Record extracts:
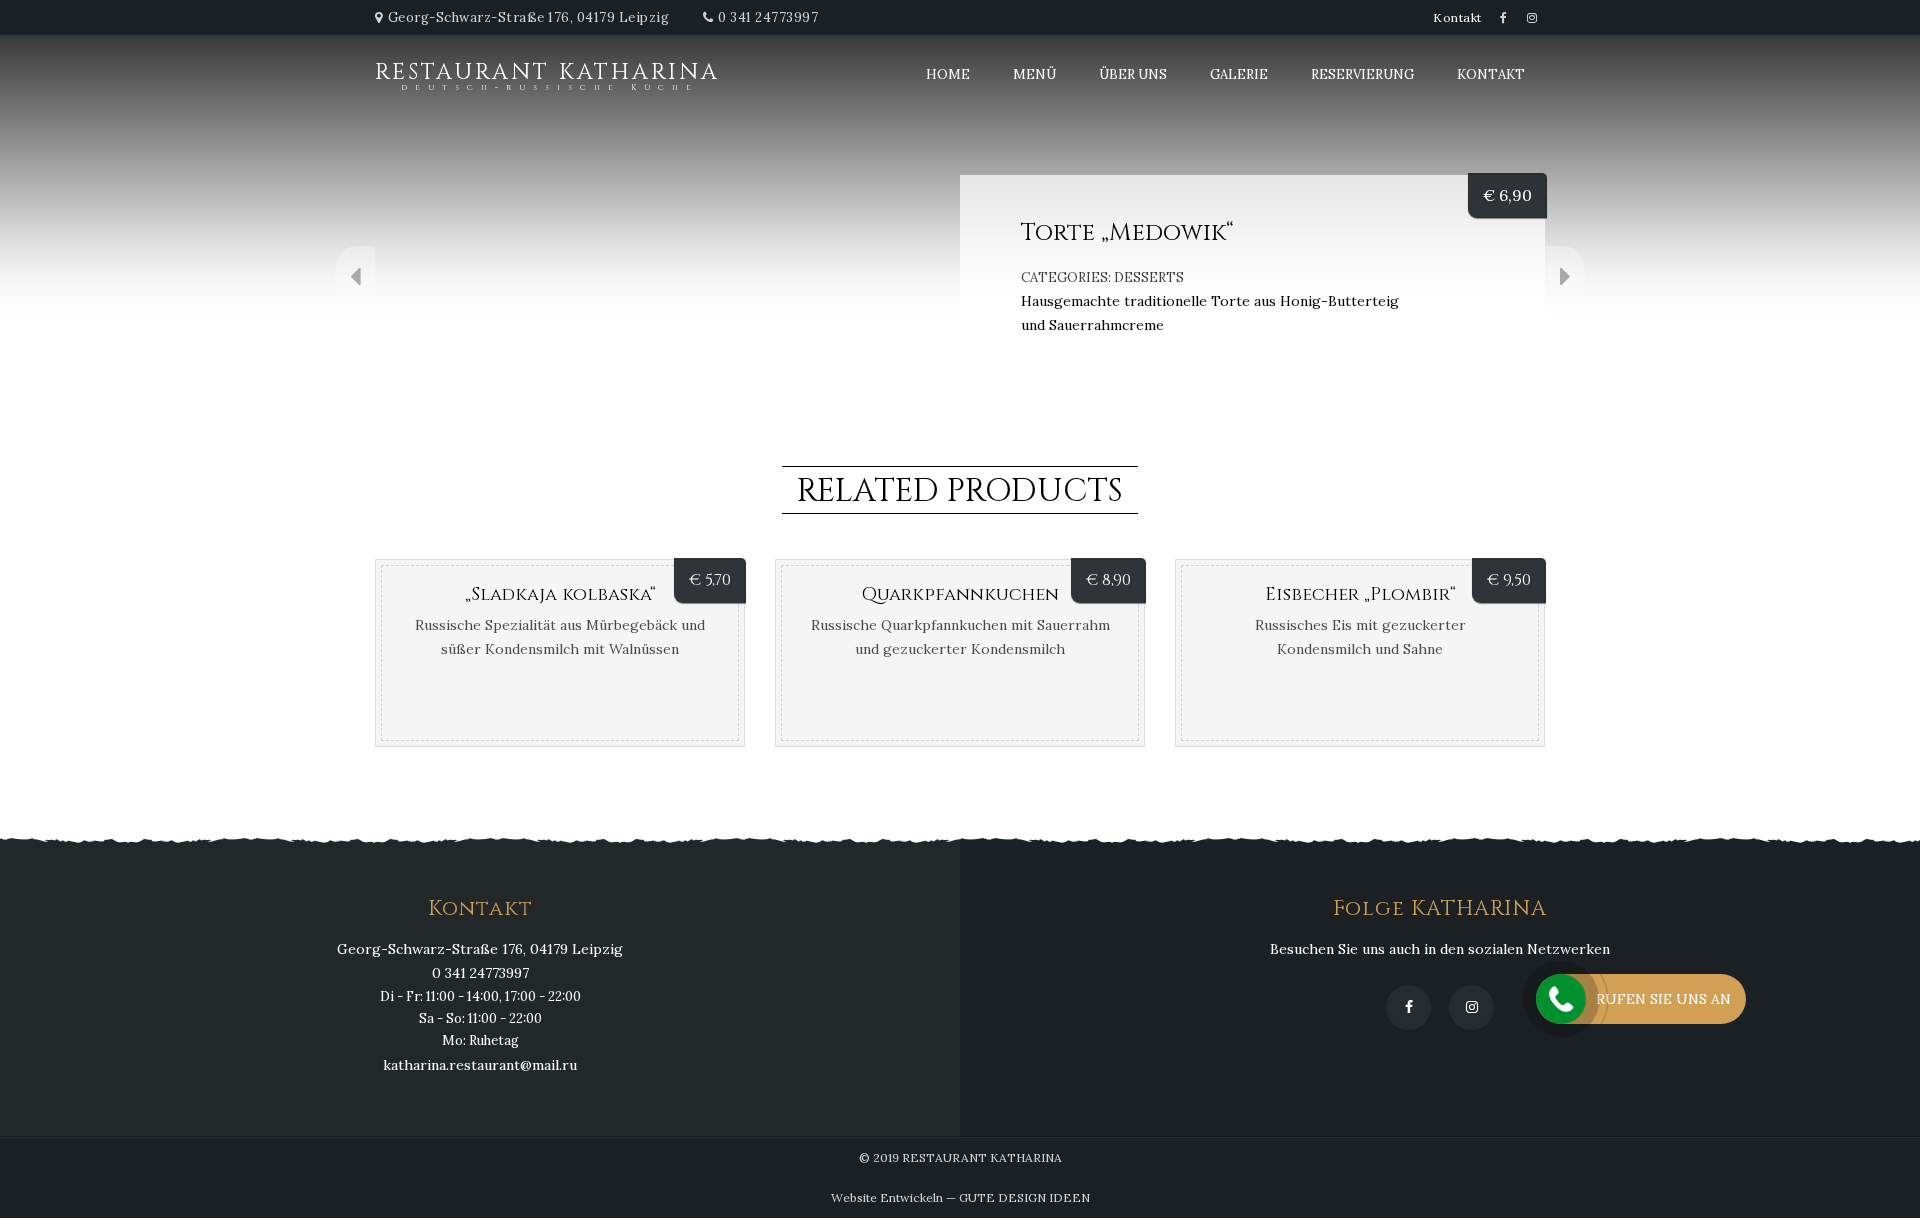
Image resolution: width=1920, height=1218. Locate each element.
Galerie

--

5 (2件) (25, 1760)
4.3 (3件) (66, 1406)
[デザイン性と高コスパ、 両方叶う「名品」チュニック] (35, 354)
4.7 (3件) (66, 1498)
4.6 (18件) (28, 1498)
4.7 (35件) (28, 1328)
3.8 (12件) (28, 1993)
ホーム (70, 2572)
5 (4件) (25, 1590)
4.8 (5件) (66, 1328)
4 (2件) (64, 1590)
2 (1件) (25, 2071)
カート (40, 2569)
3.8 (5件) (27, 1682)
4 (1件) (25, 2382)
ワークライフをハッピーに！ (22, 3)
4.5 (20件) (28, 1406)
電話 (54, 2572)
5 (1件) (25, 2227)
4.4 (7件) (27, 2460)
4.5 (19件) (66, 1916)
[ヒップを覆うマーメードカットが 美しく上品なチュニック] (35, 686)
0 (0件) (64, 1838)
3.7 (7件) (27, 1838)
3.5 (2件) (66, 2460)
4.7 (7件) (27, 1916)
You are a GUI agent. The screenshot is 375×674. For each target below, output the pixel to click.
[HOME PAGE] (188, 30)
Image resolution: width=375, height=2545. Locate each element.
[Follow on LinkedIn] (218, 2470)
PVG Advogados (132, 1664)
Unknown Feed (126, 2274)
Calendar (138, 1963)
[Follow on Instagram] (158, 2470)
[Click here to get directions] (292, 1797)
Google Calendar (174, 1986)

==

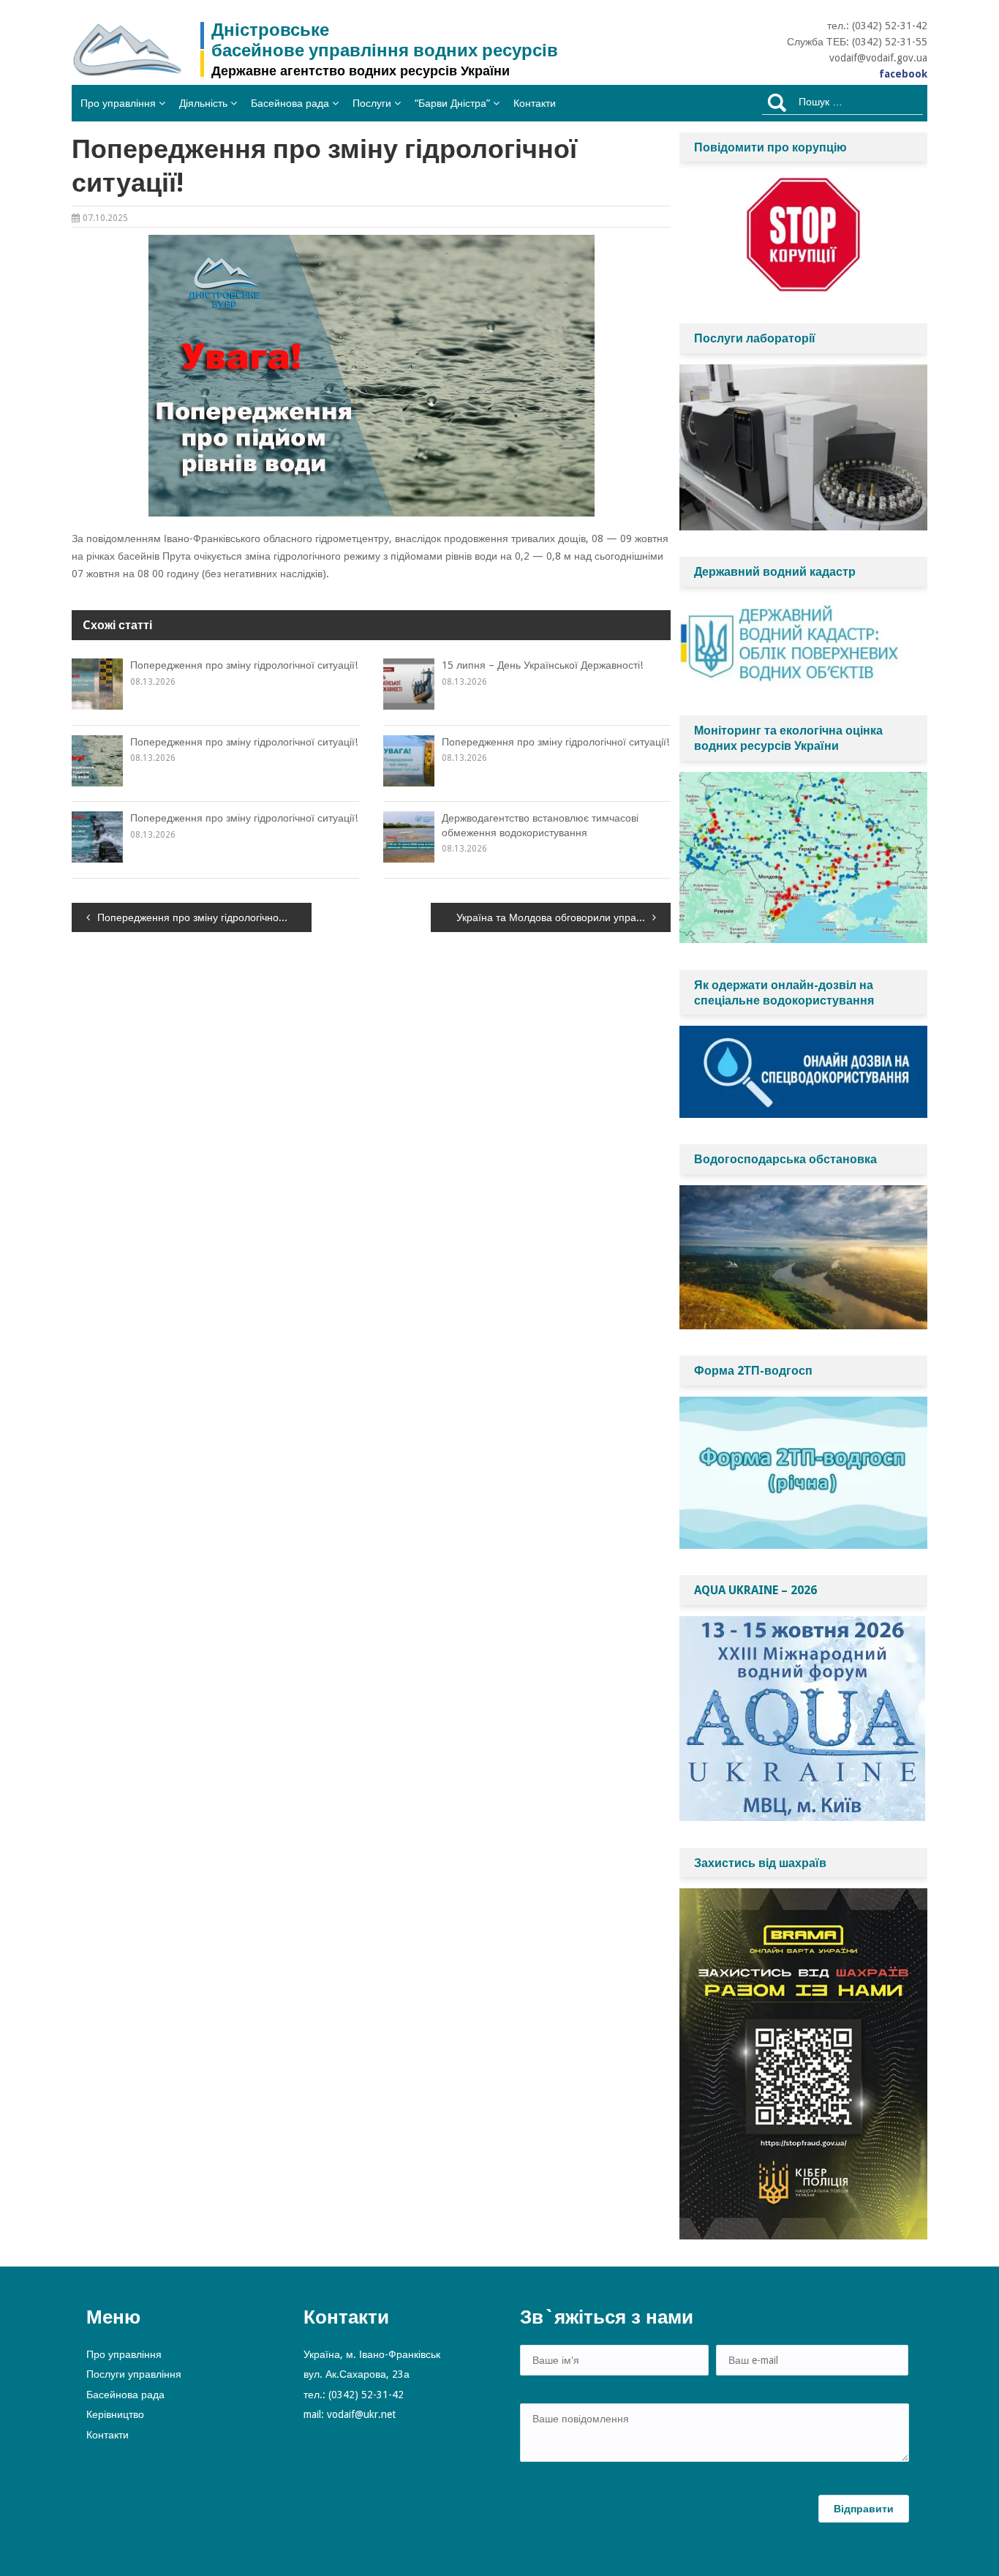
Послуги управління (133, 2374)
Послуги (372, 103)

The task: Count every line in the listing above that holds "Locate", then report only the count.

Solution for this problem: 2